B.B., Jean-Luc et les paparazzis

Photo du film Paparazzi © DR

Capri, mai 1963. Tandis que Jean-Luc Godard filme Brigitte Bardot et Michel Piccoli pour Le Mépris, un jeune documentariste de 27 ans nommé Jacques Rozier capte les coulisses du tournage sous l’œil de trois paparazzis. Formidable témoignage sur un film qui a marqué le 7e Art, Paparazzi chronique également la naissance d’une profession honnie des stars de cinéma.

Comment est né ce court métrage ?

J’ai appris que Jean-Luc Godard, avec qui j’étais ami depuis la fin des années 1950, était sur le point de tourner un film en Italie avec Brigitte Bardot. Cette association était très surprenante car Jean-Luc représentait la partie la plus visible de la Nouvelle Vague et prenait des positions très catégoriques. L’idée m’est donc venue de proposer au service de culture française du Quay d’Orsay, avec qui je collaborais, la chronique du premier jour de tournage. J’ai appelé Jean-Luc, qui a accepté sous réserve que Brigitte Bardot donne son accord. Dans l’intervalle, un ami photographe m’a appris que Bardot était sans cesse poursuivie par des photographes dans les rues de Rome. J’ai décidé d’angler mon film sur ce phénomène.

Comment Bardot a-t-elle accueilli votre présence ?

Je l’ai rencontré le soir de mon arrivée à Rome, au cours d’une réception. J’étais un peu impressionné. Je lui ai expliqué que je voulais faire le paparazzi des paparazzis. J’ai obtenu son accord oral. J’ai pu tourner facilement, du côté de Godard comme du côté de Bardot. Elle entretenait un rapport ambigu à ces photographes. La légende courait que dans ce film, elle allait se baigner nue. À l’époque, pour un paparazzi, c’était de l’or en barre ! Brigitte était embêtée par cette présence continuelle et en même temps, on sentait que c’était indispensable pour elle car c’était une star. Ils venaient et se cachaient derrière les rochers. Quand c’était trop présent, elle pestait.
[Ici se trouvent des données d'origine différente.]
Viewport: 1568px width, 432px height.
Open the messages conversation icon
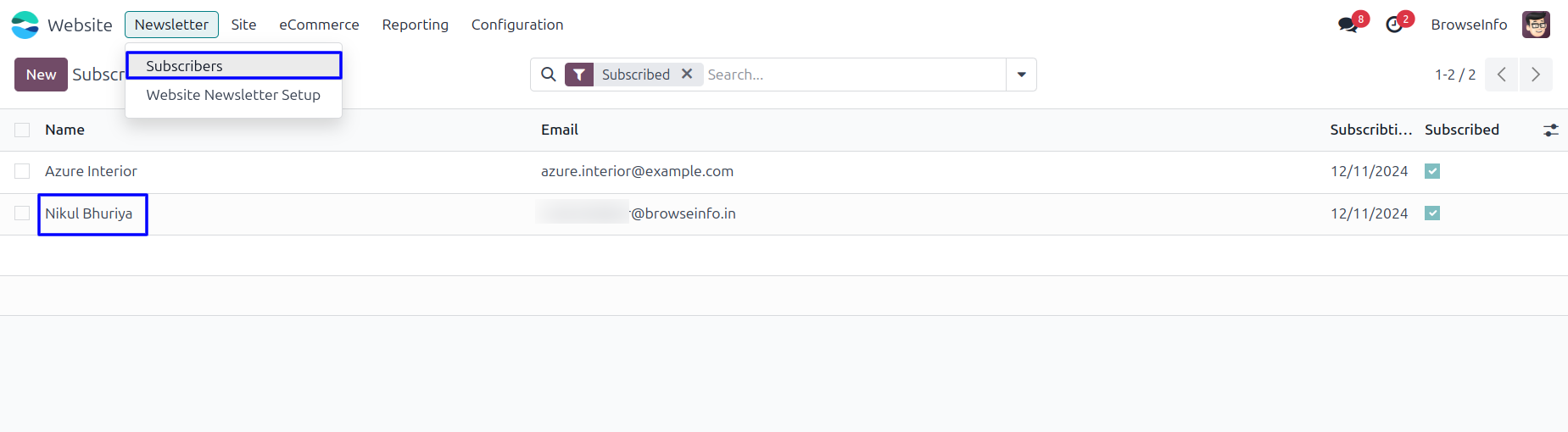tap(1348, 25)
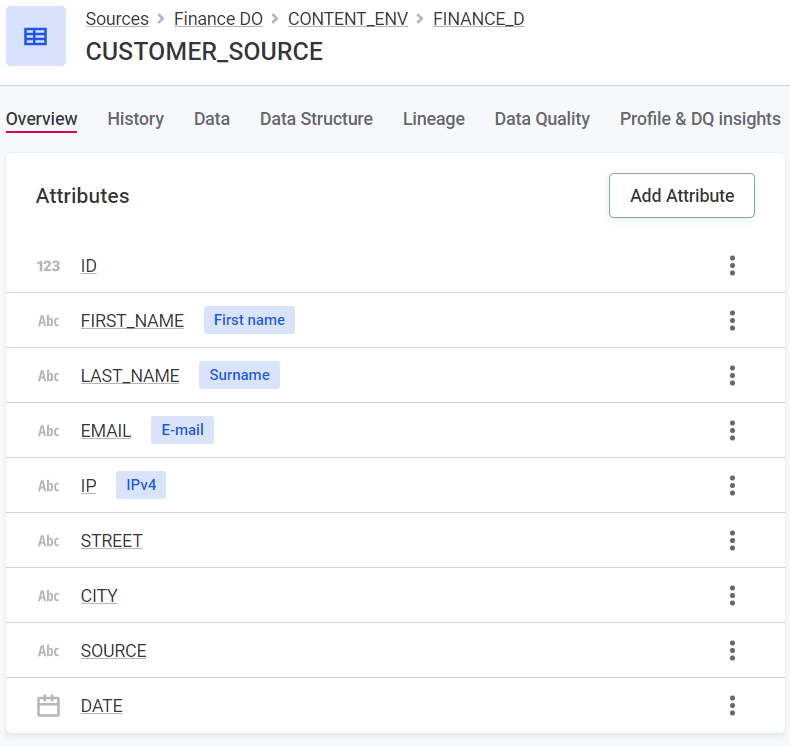Click the three-dot menu for EMAIL row

(732, 431)
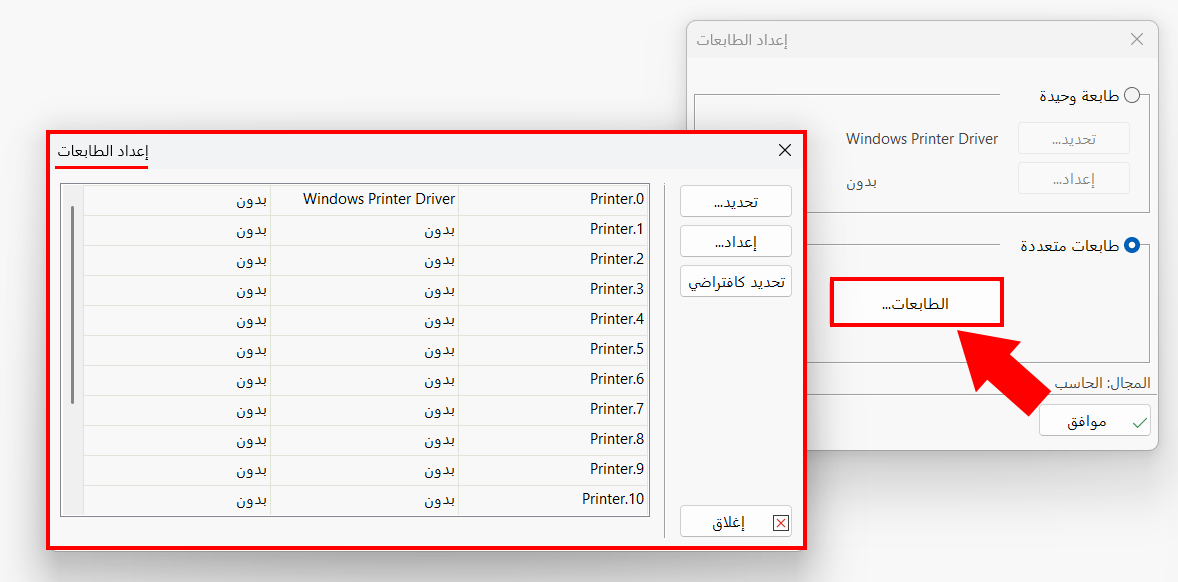
Task: Select the طابعة وحيدة radio option
Action: 1132,96
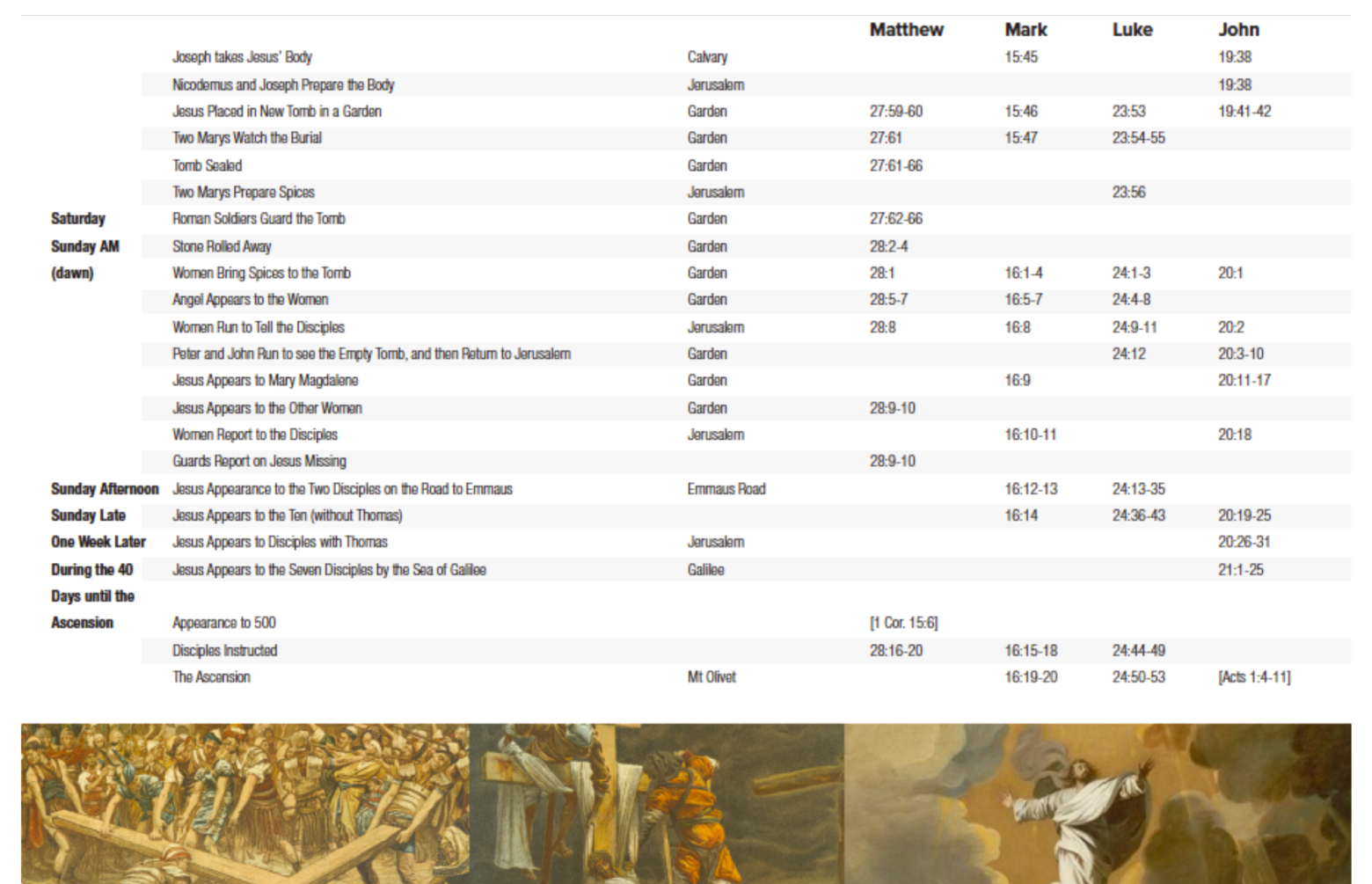
Task: Open the [1 Cor. 15:6] reference
Action: (x=903, y=623)
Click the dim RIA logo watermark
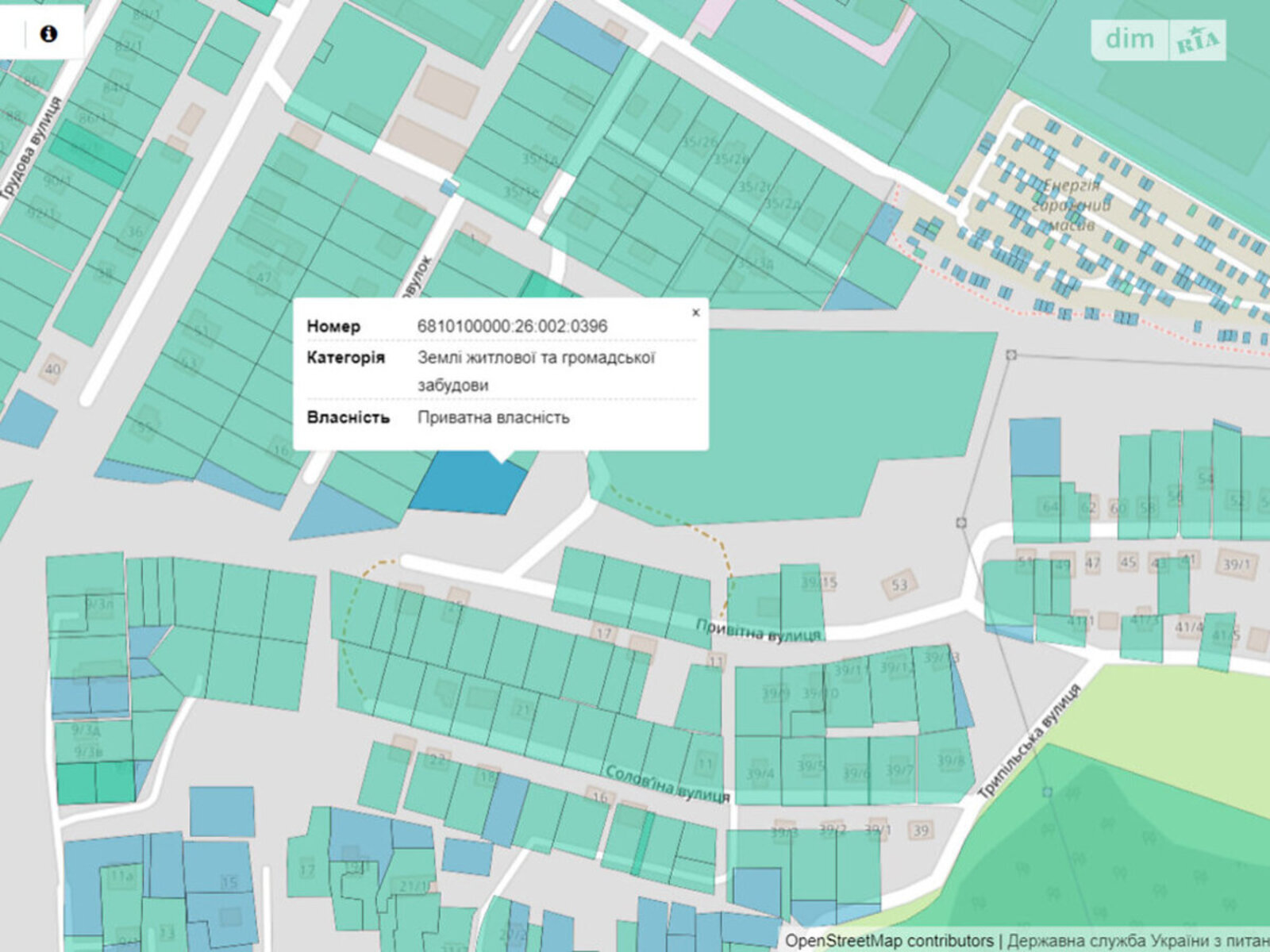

Comment vous êtes-vous fondu dans le décor ?
Nous étions une toute petite équipe. Un fournisseur allemand m’avait bricolé une petite caméra qui pouvait se tenir à la main. On tournait en 35 mm, avec cette caméra plus légère, et un preneur de son. Raoul Coutard, le directeur de la photographie du Mépris, s’était étonné que je puisse tourner synchrone, car ça ne se faisait pas à l’époque. Sur le tournage, il y avait Fritz Lang, qui apparaît dans une scène du film. Je filmais donc Godard, qui filmait Fritz Lang, qui filmait une version moderne de l’Odyssée !

Vous prenez le parti de Bardot et de Godard, mais aussi de l’équipe des paparazzis…

Je voulais faire un film inspiré de la réalité. Je tournais avec la complicité de Godard, de Bardot, mais aussi des paparazzis, qui logeaient dans le même hôtel que moi. C’était des photographes qui avaient besoin de gagner leur vie. J’assistais à la naissance du système médiatique. Même entre eux, il existait une petite tension. Le mot « paparazzi » était encore inconnu en France. Il avait été inventé par Federico Fellini, qui avait un ami qui s’appelait M. Paparazzo et qui était photographe. Il s’était mis à appeler comme ça ces chasseurs de stars.